A veces leemos y no apreciamos el valor de las palabras. Y en ocasiones es mejor así, porque comprender algo en su sentido exacto no siempre es agradable y más cuando se trata de un tema relacionado con el sufrimiento en la vida y en la muerte.
Desde pequeño me gusta la poesía. Recitaba mucho la “Rima LXXIII” de Gustavo Adolfo Bécquer, con su emblemática sentencia: ¡Dios mío, qué solos se quedan los muertos! Ahora, producto del COVID-19, es que asimilo la intensidad y la tormentosa realidad de lo expresado por el extraordinario poeta sevillano.
En esta pandemia, he perdido varios seres queridos. Los he visto caer, levantarse, animarse y al final quedarse solos, en una unidad de Cuidados Intensivos; solos, sin notar que están en el mismo espacio con otros que también están solos, en un ambiente que es antesala de novenarios, donde ni la soledad se puede compartir.
Vivir solos es desgarrador.

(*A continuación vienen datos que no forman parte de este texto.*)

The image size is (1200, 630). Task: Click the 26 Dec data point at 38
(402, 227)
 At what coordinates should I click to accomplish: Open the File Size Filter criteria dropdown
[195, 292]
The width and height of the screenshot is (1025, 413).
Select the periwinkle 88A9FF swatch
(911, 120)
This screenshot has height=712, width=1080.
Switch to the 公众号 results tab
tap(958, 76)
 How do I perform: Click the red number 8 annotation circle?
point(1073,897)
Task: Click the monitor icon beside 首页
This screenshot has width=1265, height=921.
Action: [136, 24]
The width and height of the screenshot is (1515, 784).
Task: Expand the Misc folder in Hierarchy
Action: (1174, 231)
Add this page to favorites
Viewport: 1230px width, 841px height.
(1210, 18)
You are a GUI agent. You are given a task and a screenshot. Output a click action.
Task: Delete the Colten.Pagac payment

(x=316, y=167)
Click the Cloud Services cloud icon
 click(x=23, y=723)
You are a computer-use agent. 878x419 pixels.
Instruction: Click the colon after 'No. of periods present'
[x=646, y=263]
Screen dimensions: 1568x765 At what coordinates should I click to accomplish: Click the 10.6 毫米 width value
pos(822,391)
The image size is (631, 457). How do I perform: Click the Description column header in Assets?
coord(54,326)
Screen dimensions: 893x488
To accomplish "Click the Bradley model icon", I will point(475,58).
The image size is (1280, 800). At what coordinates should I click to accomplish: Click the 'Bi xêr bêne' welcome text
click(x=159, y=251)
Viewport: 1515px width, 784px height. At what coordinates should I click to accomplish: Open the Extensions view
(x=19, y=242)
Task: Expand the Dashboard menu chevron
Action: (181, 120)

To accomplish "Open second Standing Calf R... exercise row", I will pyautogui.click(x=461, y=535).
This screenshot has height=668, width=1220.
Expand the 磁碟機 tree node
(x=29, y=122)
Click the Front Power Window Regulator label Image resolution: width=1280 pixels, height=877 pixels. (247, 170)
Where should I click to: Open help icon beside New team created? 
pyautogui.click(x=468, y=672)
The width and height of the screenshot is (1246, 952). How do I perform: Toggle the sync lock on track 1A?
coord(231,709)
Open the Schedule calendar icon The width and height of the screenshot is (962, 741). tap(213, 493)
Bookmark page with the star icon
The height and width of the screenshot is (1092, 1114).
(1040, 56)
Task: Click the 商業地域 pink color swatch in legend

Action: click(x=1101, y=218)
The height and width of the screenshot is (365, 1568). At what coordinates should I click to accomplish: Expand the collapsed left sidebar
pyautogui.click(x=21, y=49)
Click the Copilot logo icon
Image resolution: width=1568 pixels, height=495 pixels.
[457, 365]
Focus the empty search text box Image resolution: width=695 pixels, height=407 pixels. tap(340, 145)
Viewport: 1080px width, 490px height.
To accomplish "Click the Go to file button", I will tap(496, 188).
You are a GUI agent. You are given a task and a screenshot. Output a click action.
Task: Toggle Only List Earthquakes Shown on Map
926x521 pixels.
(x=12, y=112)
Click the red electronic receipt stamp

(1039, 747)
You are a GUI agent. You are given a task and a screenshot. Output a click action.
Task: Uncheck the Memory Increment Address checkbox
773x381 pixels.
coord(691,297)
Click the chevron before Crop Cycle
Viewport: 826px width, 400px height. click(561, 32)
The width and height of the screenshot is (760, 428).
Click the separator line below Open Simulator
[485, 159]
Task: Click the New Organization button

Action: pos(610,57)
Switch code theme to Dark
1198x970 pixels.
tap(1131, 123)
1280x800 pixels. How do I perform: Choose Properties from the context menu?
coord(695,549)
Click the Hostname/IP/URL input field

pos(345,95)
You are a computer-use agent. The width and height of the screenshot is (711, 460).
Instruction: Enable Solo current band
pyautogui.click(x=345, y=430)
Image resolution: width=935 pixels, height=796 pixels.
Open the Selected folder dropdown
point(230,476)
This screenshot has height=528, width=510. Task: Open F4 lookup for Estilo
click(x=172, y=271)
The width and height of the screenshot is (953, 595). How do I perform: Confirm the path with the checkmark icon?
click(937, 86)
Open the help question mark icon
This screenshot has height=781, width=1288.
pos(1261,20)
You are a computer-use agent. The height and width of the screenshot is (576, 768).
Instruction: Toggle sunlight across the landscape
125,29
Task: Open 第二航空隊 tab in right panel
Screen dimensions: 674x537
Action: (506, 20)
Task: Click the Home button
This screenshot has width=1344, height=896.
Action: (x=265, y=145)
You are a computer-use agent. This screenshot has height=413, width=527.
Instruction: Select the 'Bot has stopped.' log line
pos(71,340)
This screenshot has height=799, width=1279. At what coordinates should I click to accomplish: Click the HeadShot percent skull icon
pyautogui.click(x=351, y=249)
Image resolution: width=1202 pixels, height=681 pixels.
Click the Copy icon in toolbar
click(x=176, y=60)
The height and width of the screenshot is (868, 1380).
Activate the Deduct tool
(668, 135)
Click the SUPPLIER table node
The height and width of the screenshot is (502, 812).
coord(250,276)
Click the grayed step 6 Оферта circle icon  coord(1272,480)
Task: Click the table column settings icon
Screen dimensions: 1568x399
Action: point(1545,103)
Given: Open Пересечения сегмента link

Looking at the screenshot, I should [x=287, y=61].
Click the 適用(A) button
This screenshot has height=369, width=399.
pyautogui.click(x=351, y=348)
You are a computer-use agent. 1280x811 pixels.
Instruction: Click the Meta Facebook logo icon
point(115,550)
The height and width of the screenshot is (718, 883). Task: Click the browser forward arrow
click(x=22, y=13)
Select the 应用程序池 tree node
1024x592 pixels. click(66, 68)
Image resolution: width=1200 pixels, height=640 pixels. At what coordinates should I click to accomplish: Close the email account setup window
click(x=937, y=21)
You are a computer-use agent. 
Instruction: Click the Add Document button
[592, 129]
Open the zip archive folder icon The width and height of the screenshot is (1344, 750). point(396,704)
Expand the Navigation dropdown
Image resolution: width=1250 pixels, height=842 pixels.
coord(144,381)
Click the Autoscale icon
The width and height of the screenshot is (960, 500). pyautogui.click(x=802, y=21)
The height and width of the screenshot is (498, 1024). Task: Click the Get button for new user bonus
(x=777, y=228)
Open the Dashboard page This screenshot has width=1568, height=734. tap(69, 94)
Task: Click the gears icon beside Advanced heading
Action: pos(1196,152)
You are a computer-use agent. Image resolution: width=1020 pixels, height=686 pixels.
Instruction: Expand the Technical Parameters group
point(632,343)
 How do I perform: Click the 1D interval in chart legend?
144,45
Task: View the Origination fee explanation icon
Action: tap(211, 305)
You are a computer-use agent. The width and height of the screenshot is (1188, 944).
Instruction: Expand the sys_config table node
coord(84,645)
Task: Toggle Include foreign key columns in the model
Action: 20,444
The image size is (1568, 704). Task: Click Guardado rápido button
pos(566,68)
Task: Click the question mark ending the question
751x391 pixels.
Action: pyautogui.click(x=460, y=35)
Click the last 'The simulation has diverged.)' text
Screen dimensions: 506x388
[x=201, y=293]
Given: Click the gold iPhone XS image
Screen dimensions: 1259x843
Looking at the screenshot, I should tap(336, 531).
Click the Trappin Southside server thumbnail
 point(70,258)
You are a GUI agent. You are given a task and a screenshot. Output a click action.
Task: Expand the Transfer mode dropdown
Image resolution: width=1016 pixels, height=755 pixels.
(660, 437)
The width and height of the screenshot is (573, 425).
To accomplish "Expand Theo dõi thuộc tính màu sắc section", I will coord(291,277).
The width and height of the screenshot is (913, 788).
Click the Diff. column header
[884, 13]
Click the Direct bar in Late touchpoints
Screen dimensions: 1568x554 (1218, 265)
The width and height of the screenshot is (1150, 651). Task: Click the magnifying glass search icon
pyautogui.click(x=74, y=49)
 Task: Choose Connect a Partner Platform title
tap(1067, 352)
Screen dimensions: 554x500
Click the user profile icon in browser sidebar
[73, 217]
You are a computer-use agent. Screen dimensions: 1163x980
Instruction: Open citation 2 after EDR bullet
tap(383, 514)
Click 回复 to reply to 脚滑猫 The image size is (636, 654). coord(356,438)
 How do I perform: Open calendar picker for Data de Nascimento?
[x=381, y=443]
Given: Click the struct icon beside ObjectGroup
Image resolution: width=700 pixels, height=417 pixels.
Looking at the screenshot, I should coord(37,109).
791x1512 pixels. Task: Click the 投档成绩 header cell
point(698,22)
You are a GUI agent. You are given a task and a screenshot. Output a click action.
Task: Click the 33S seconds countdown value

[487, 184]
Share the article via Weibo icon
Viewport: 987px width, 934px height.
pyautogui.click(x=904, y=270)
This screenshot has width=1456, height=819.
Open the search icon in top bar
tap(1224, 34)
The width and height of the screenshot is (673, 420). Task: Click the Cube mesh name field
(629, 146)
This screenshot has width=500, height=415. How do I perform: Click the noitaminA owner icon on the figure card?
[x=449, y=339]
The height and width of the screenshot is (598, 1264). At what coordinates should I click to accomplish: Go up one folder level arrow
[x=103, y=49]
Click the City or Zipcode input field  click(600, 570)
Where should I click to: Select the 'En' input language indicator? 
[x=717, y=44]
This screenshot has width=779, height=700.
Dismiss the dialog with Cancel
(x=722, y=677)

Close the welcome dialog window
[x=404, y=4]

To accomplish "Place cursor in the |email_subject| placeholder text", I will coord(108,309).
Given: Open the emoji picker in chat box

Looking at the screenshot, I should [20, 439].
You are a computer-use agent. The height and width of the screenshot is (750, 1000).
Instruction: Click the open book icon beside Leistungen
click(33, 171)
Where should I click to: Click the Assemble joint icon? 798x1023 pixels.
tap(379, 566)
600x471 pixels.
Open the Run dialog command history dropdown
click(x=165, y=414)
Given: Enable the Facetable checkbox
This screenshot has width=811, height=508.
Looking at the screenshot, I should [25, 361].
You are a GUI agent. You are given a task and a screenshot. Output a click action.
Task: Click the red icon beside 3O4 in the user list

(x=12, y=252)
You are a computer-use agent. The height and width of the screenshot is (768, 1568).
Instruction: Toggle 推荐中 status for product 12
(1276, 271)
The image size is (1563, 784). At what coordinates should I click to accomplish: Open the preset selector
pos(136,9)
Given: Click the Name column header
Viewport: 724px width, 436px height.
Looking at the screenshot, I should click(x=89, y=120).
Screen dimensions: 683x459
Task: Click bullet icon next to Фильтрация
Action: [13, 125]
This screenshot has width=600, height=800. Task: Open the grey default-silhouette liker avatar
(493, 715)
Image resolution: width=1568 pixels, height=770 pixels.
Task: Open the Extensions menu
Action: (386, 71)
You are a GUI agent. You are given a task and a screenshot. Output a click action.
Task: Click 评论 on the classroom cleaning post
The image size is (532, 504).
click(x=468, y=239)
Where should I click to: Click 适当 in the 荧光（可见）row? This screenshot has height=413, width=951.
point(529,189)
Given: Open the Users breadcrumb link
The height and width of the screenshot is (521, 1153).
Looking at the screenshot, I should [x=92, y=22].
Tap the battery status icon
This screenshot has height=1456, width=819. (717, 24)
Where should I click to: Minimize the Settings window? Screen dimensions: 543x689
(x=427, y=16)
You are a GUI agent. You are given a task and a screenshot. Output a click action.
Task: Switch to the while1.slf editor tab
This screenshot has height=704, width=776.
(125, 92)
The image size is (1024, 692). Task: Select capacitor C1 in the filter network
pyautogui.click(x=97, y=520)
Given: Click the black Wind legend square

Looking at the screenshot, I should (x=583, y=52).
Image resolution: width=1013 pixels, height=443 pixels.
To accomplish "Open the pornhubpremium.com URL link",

Me refiero a la soledad que se nos impone, la que es obligada, no a la voluntaria que buscamos y necesitamos, pues esta última es nutritiva para el alma, nos aleja del mundanal desorden, nos provoca trascender en el bien y, aun en la muchedumbre, mantiene nuestro cuerpo y espíritu en paz.
Si vivir solos es penoso, sin posibilidad de la compañía deseada, morir solos por igual debe serlo; es más, imaginar que moriremos solos de por sí puede atormentarnos. Eso, quizás, sentirán aquellos humanos entubados, de débiles pulmones, aislados de voces cotidianas y de la presencia y cariño de una madre, de un hermano, de un amor. La agonía y la incertidumbre no contribuyen a sanar.
Pero lo más doloroso es concluir que nuestros seres queridos querrán estar con nosotros de corazón; pero muchos no podrán, deberán llorarnos desde lejos, maldiciendo al coronavirus por nuestra muerte y por no despedirnos mirando nuestros ojos eternamente cerrados.
En determinados momentos es preferible no saber. Recuerdo a otro poeta, Rubén Darío, que en “Lo fatal” nos decía: “Dichoso el árbol que es apenas sensitivo, y más la piedra dura, porque ésa ya no siente, pues no hay dolor más grande que el dolor de ser vivo, ni mayor pesadumbre que la vida consciente”.
Y es que ya resulta angustiante entender aquello que recitaba inocente en mi niñez: ¡Dios mío, qué solos se quedan los muertos!